La séance était donc suivie d’une rencontre-débat avec Lemercier, Timsit et le producteur du film, Edouard Weil. Une petite demie-heure un peu brusquement écourtée: j’ignore si c’est ce qui était prévu au départ ou si ça a été décidé sur le moment. Parce que bon… Complètement hallucinantes les interventions/questions du public.

Ca démarre avec une personne en chaise roulante et s’exprimant avec difficulté. Elle tient à rendre hommage à Timsit pour ses gags sur les handicapés. Bon. S’en est suivi l’hommage d’une vieille dame à Valérie Lemercier pour sa représentation des retraités dans le film (ses parents, interprétés par les excellents Hélène Vincent et Philippe Laudenbach). C’est peut-être pas très parlant là comme ça mais honnêtement, une telle entrée en matière, sur le coup, j’ai cru à un sketch.

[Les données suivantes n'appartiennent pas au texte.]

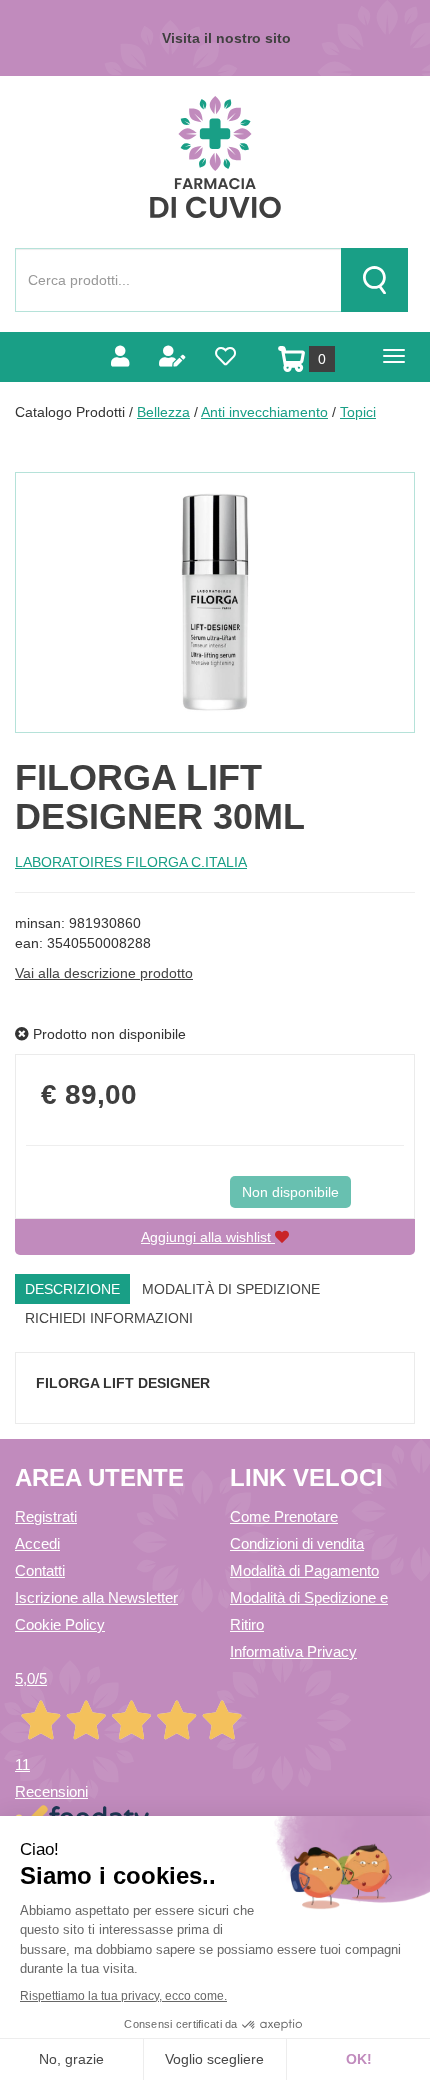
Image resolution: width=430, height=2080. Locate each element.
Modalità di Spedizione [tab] (231, 1289)
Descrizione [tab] (72, 1289)
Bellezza (163, 412)
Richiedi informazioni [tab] (109, 1318)
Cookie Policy (60, 1624)
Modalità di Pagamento (304, 1570)
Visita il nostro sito (226, 38)
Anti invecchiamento (264, 412)
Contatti (40, 1570)
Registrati (46, 1516)
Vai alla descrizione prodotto (104, 973)
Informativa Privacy (293, 1651)
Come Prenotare (284, 1516)
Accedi (37, 1543)
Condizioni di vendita (297, 1543)
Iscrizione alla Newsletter (96, 1597)
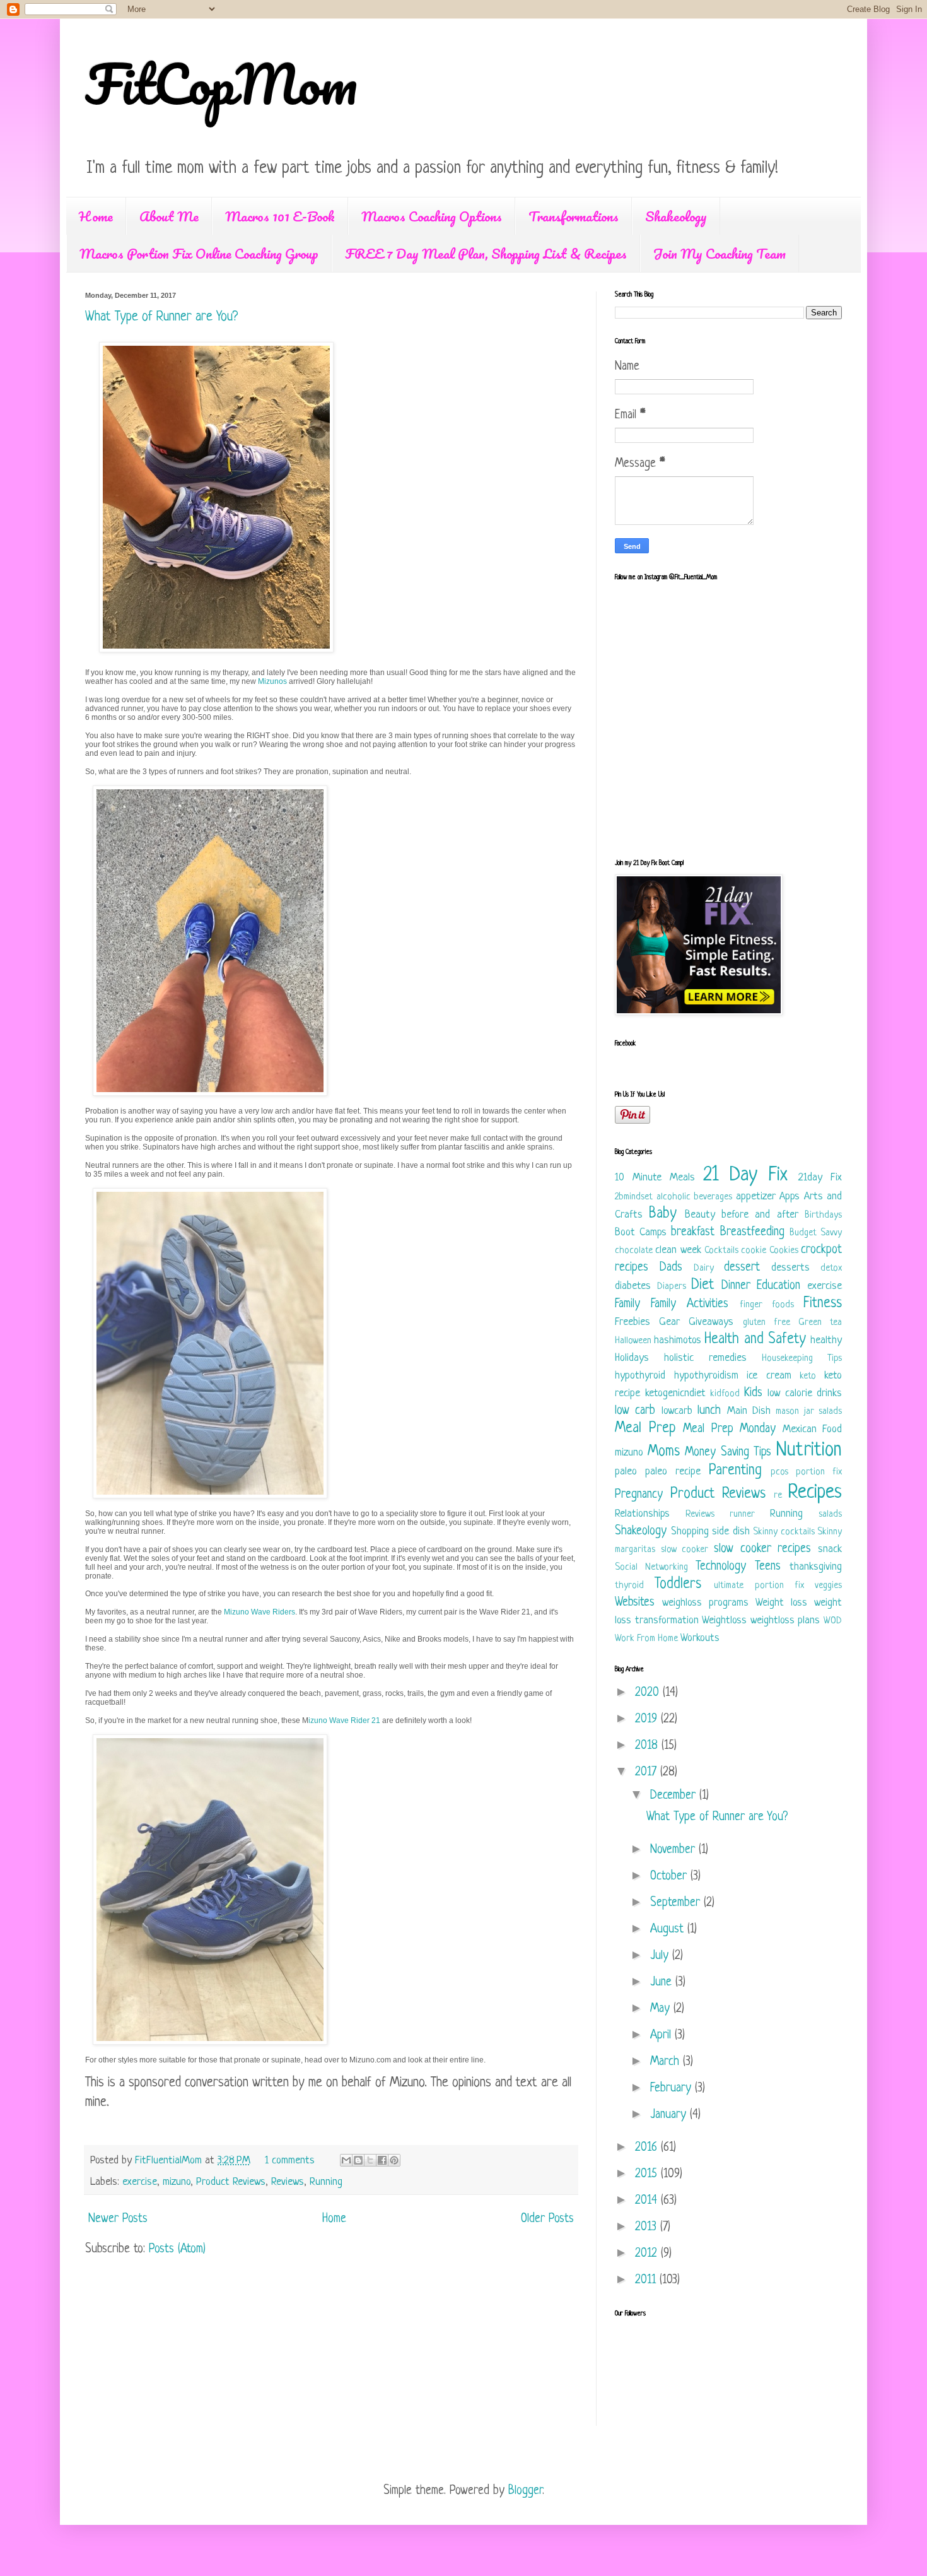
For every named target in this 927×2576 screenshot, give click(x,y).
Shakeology (676, 216)
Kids (753, 1393)
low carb (635, 1411)
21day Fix (820, 1178)
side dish (731, 1532)
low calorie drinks (804, 1393)
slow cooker (685, 1549)
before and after (759, 1215)
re (778, 1495)
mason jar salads (809, 1411)
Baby (663, 1214)
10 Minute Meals (655, 1178)
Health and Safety (754, 1340)
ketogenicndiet (675, 1393)
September (677, 1903)
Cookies (783, 1250)
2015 (648, 2174)
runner (742, 1514)
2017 (647, 1772)
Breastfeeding (752, 1232)
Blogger (525, 2491)
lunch (709, 1411)
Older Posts (547, 2219)
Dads (671, 1267)
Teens (768, 1566)
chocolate (634, 1250)
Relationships (642, 1514)
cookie (753, 1250)
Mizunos (272, 681)
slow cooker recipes (762, 1549)
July (661, 1956)
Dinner (735, 1286)
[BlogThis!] (358, 2160)
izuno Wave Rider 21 (345, 1720)
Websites (635, 1602)
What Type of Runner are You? (161, 317)
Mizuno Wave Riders (259, 1612)
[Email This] (346, 2160)
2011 (647, 2280)
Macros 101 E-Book (280, 216)
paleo (626, 1472)
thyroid (629, 1585)
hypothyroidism (706, 1376)
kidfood (725, 1394)
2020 (649, 1693)
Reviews (287, 2182)
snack (830, 1549)
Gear (669, 1322)
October (670, 1876)
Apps (789, 1197)
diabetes (633, 1286)
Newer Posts (118, 2219)
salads (830, 1514)
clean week (678, 1250)
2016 (648, 2148)
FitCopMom (221, 83)
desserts (790, 1268)
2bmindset (634, 1197)
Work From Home (646, 1638)
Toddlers (678, 1584)
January (670, 2115)
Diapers (671, 1286)
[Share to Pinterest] (394, 2160)
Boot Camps (641, 1232)
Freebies (632, 1322)
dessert (742, 1267)
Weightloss (724, 1620)
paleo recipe (673, 1472)
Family (627, 1304)
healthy (826, 1340)
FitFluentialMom (170, 2161)
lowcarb (677, 1411)
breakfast (692, 1232)
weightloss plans (785, 1620)
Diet (702, 1285)
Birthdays (823, 1215)
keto (808, 1376)
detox (831, 1268)
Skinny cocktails (784, 1532)
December (674, 1796)
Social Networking (651, 1567)
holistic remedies (705, 1358)
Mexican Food (812, 1429)
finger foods (767, 1305)
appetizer (756, 1197)
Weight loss (781, 1603)
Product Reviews (230, 2182)
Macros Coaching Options (431, 216)
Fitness (822, 1304)
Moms (664, 1452)
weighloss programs (705, 1603)
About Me (169, 216)
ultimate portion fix (758, 1585)
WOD (833, 1621)
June (662, 1982)
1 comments (290, 2161)
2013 (647, 2227)
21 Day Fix (745, 1175)
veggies (828, 1585)
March (666, 2062)
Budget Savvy (816, 1233)
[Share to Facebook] (382, 2160)
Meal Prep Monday (729, 1429)
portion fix (819, 1472)
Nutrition (809, 1450)
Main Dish (749, 1411)
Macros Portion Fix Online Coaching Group (198, 253)
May (661, 2009)
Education (778, 1286)
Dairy (704, 1268)
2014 (648, 2201)
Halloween (633, 1341)
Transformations (573, 216)
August (668, 1929)
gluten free (766, 1322)
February (672, 2088)
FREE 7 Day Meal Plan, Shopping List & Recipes (486, 253)
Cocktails (721, 1250)
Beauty (700, 1215)
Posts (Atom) (177, 2249)
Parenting (735, 1471)
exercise (139, 2182)
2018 (648, 1746)
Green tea (820, 1322)
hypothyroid (640, 1376)
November (674, 1850)
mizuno (176, 2182)
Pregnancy (639, 1495)
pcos (779, 1472)
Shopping (690, 1532)
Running (326, 2182)
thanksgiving (816, 1567)
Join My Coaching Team (719, 253)
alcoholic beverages (694, 1197)
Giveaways (711, 1322)
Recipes (815, 1492)
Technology (721, 1566)
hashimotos (677, 1340)
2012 (648, 2254)
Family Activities (689, 1304)
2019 (648, 1719)
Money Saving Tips (728, 1452)
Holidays (632, 1358)
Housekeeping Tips (802, 1358)
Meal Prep (645, 1429)
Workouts (700, 1638)
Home (96, 216)
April (662, 2035)
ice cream (769, 1376)
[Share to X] (370, 2160)
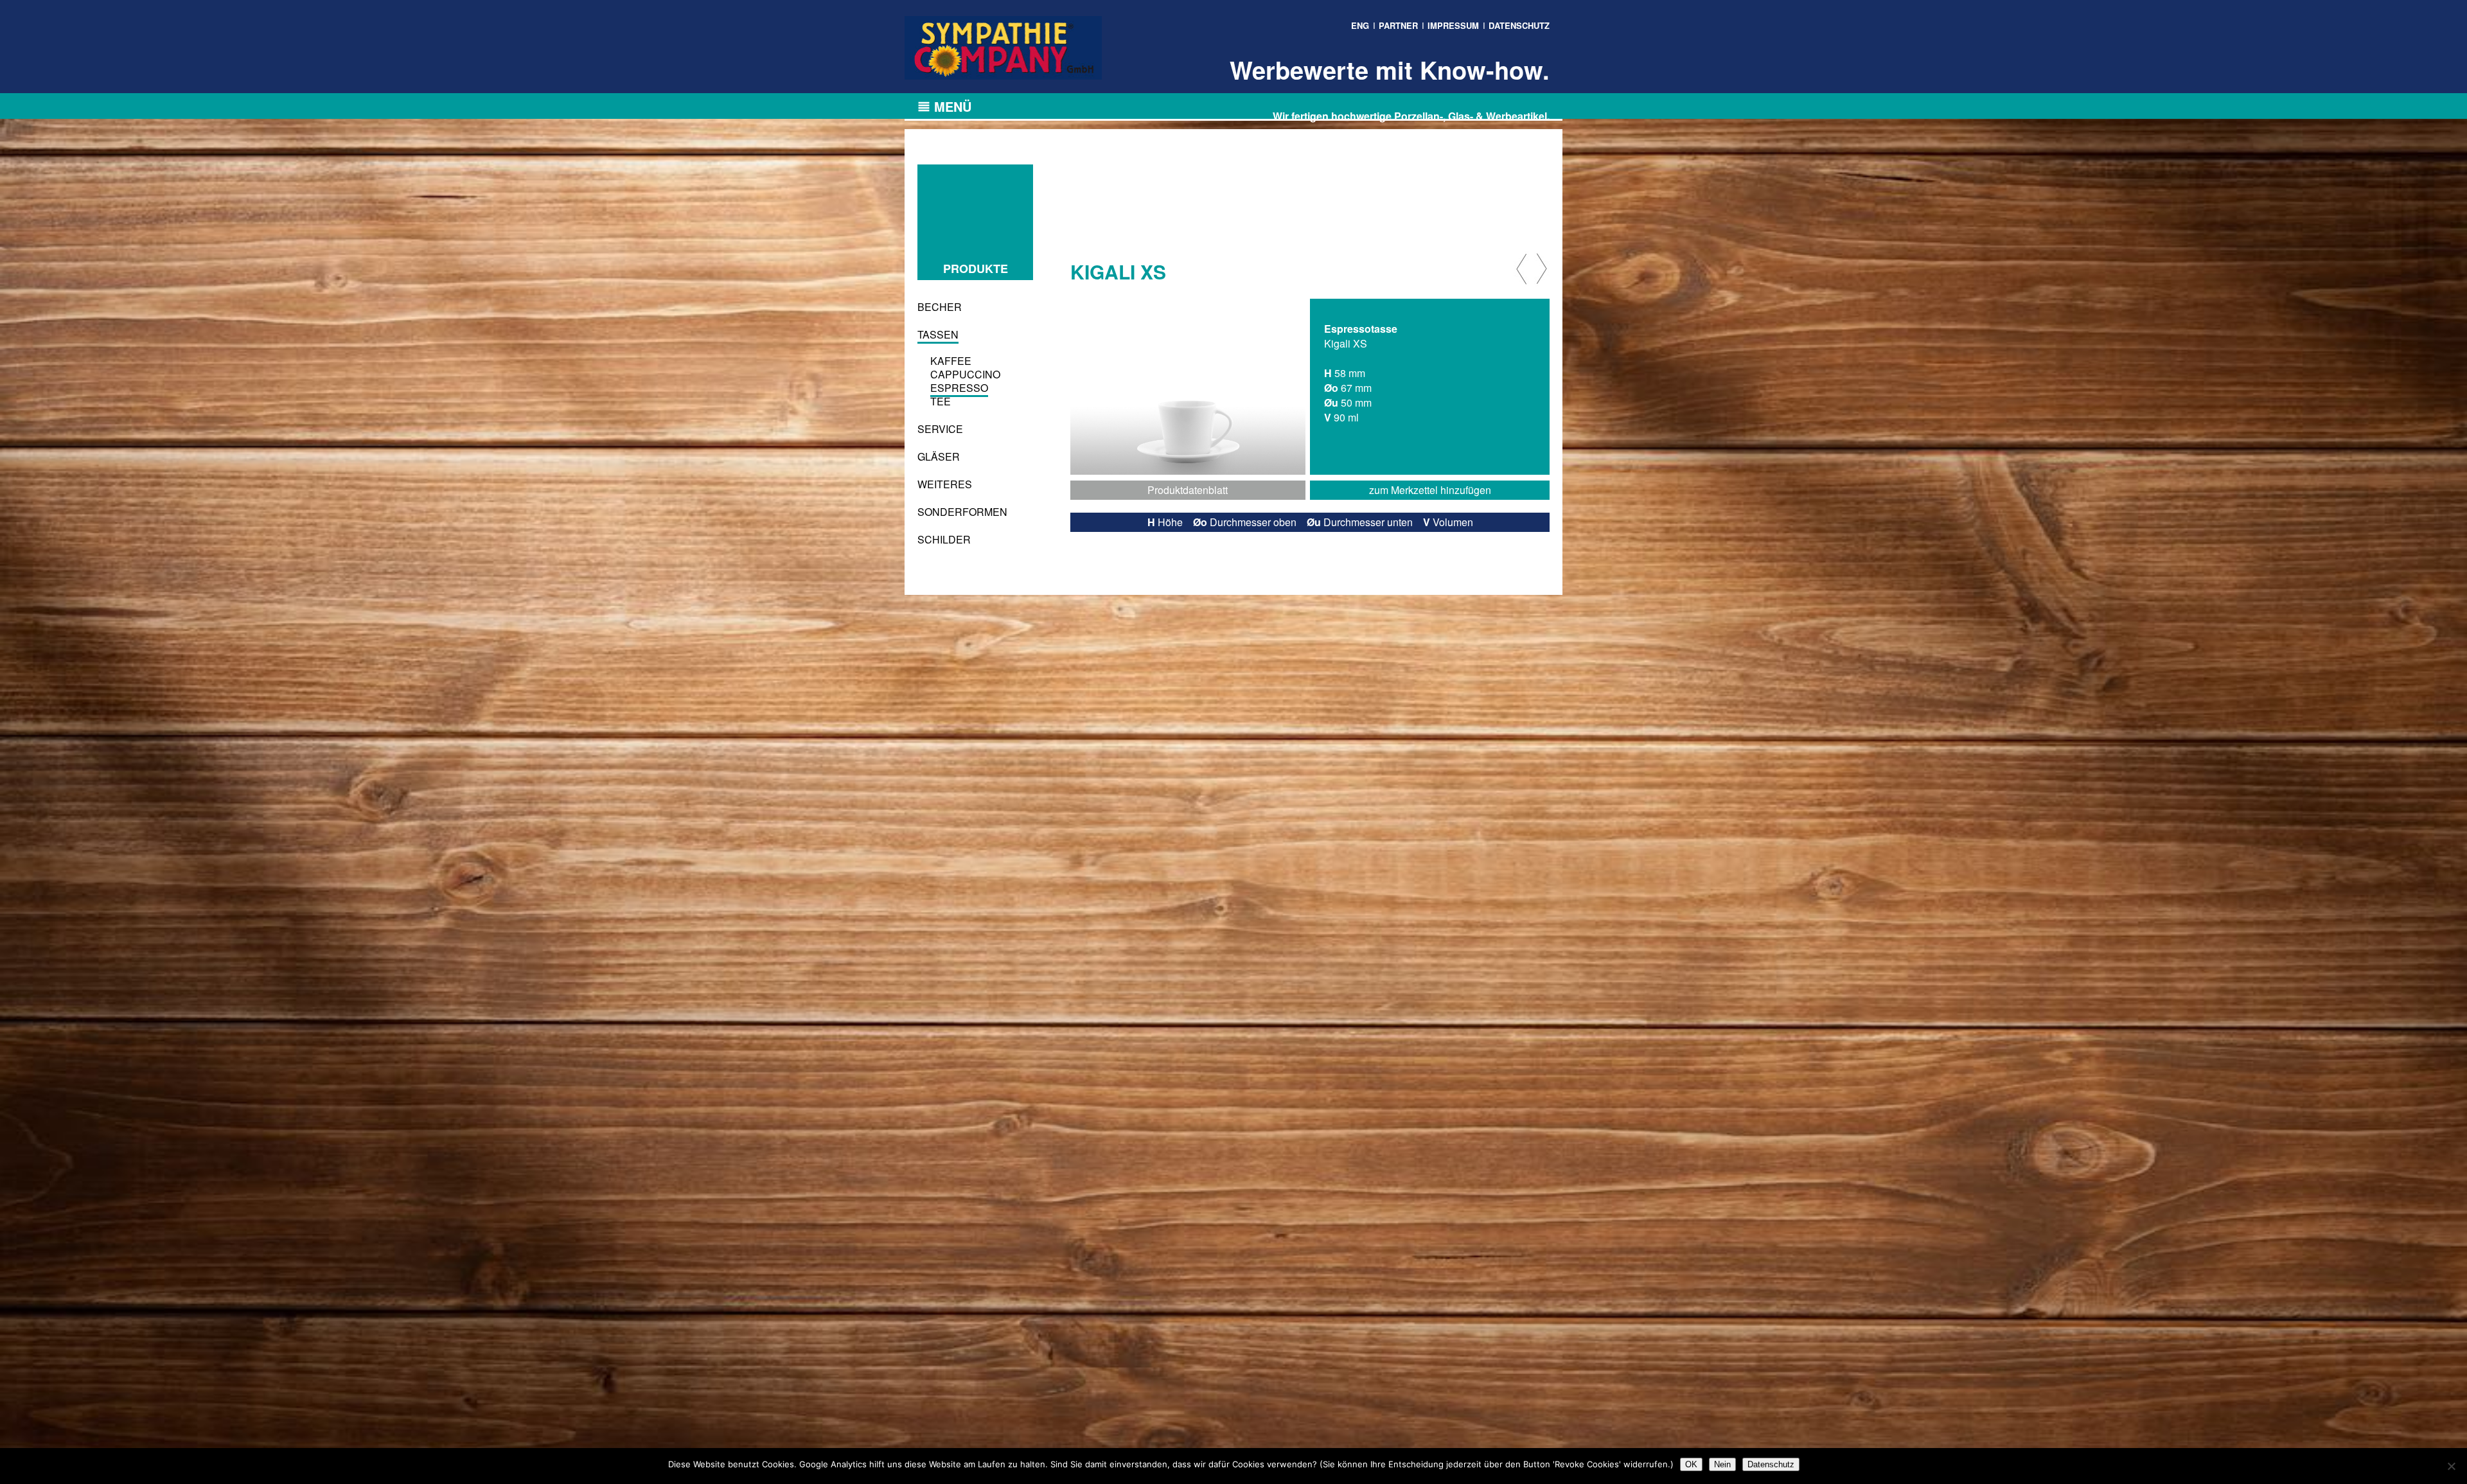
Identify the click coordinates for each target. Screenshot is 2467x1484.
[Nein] (2451, 1466)
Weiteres (944, 484)
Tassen (938, 334)
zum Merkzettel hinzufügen (1430, 489)
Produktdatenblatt (1187, 489)
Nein (1722, 1464)
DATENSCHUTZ (1519, 25)
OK (1691, 1464)
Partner (1398, 25)
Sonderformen (962, 511)
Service (940, 428)
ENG (1360, 25)
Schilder (944, 539)
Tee (940, 401)
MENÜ (952, 106)
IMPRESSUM (1453, 25)
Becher (939, 306)
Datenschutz (1770, 1464)
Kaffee (950, 360)
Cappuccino (965, 374)
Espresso (959, 387)
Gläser (938, 456)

3ème intervention, un type situé à 3 places de moi demande la parole: « Alors Patrick, est-ce que Valérie est bonne au plumard ? » Avèque l’accent cassoulet bien sûr. Grosse gêne chez les principaux intéressés qui se montrent néanmoins de très bonne composition. Quant à moi je suis atterré.

Et ça continue : y a le type qui trouve Timsit (à qu’il il s’adresse d’ailleurs en l’appelant « Timsit » genre « Bonsoir Timsit« ) super en tant qu’acteur mais qui aimerait bien qu’il refasse des one mans shows, il aimerait bien le revoir sur scène, c’est dommage d’avoir arrêté. Bonne pâte là encore, mais un tantinet agacé quand même (on le serait à moins), le comédien lui rappelle gentiment qu’il vient de finir la tournée de son dernier spectacle et qu’il a justement joué à Toulouse en novembre dernier.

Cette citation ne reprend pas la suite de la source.